“Find, rather than seek.” When I read those four words in Joan Anderson’s memoir A Year by the Sea, they stopped me short.
I was sitting on the back deck of our family cabin at the edge of Lake Superior. I stopped reading mid-chapter, laid the open book face down on the arm of the Adirondack chair, and stared out over the expanse of gray water stretching like a metal sheet to the horizon.
Sitting in that chair, the sound of gentle waves at my feet, I was at the same time drawn to and troubled by Anderson’s words.
The problem was, her instructions seemed to contradict a statement Jesus makes to his disciples in the gospels of Matthew and Luke: “Seek and you shall find. Knock and the door shall be opened to you.”
These words Jesus offers about seeking and finding have resonated with me for a long time. I am a seeker and a questioner. Part of this tendency is simply who I am; questioning is stamped on my DNA. But there is also a deeper force propelling these seeking, questioning tendencies in me, which is the fact that, for as long as I can remember, I’ve wrestled with a sense of restlessness, an unrequited yearning deep in my soul.
While I don’t believe God gives us everything we ask for, I have always found comfort in the words Jesus offers about seeking and finding. They’ve been a balm for my restless soul, a promise of sorts – reassurance that I will indeed someday find what I am looking for.
And yet, that day on the back deck, the cold breeze blowing off the lake, I couldn’t get Anderson’s words out of my head. “Find, rather than seek.” The more I pondered her words, the more I realized Anderson’s advice might not be in direct opposition to Jesus’ instructions to us after all.
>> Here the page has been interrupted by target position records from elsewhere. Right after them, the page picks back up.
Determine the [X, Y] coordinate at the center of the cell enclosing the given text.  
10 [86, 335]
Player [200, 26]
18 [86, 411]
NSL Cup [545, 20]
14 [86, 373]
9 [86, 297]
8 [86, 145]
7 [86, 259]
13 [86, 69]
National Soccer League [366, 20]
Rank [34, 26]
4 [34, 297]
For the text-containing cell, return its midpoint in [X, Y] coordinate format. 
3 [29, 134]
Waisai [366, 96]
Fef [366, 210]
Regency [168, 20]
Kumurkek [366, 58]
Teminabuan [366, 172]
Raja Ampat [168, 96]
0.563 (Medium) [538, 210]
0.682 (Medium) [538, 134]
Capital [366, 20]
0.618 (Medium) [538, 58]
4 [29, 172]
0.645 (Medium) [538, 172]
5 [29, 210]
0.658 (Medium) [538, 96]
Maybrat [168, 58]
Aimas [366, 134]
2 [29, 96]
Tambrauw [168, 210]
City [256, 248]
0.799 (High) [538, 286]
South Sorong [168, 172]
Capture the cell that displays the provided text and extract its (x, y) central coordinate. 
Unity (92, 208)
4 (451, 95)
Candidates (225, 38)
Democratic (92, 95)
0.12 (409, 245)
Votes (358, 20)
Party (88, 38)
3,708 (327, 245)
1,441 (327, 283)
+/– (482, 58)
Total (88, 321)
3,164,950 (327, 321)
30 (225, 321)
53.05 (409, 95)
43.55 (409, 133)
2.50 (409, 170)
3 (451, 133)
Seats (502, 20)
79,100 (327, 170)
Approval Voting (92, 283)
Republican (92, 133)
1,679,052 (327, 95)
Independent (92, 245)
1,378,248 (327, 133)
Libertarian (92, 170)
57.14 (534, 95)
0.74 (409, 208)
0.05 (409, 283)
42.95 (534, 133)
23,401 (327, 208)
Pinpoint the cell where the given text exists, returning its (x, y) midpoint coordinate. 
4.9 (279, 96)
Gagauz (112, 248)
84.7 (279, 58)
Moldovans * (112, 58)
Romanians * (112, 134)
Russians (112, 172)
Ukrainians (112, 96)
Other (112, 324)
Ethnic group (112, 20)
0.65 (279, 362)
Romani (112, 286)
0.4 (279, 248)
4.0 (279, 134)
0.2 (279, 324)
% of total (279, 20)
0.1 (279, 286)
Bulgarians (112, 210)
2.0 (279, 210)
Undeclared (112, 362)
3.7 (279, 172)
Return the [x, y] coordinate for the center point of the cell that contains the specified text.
I’ve spent most of my life relentlessly pursuing goals I’ve set. I accomplish one goal and then immediately fix my mind and heart on the next. I’ve pressed on, ticking item after item, ambition after ambition off an ever-growing list. My life has been built on striving, pushing toward something I couldn’t quite identify.
Turns out, in 48 years of seeking, I am finally beginning to find. And ironically, what I’m finding is that I already have, and have always had, what I’ve been seeking all along.
Everything we need is right here, right now, in this very moment. We find God, and we find who we are, by being present, by opening our eyes, ears, hearts, minds and souls to the here and now. To find rather than seek means to uncover and to be present to what’s already here and to who we are, and have always been, in Christ.
What seeking ultimately reveals in the end is that we need not seek at all. Once we realize this — once we discover that we’ve already found and been found — we can rest in peace, understanding that what we’ve found is abundantly available to us.
Abundant love. Abundant peace. Abundant beauty. Abundant freedom. Abundant truth. Our finding is limited only by the boundaries we put it around it.
I sat in the Adirondack chair on the back deck for a long while that afternoon. In time, the clouds over the lake began to break. Bands of sunlight streamed down to the water as dragonflies, lacy wings glinting, swooped low over the lawn and arced back up again, snatching smaller insects from the air.
The sound of a hatchet cracking wood, my husband chopping logs for the fire, pierced the quiet. A hummingbird, jeweled ruby throat, visited the feeder, drinking long and deep from each plastic floret, wings whirring.
The breeze stilled. I unzipped my sweatshirt, leaned my head back against the wood, closed my eyes and felt the sun warm on my face.
We have all, each one of us, found.
We have all, each one of us, been found.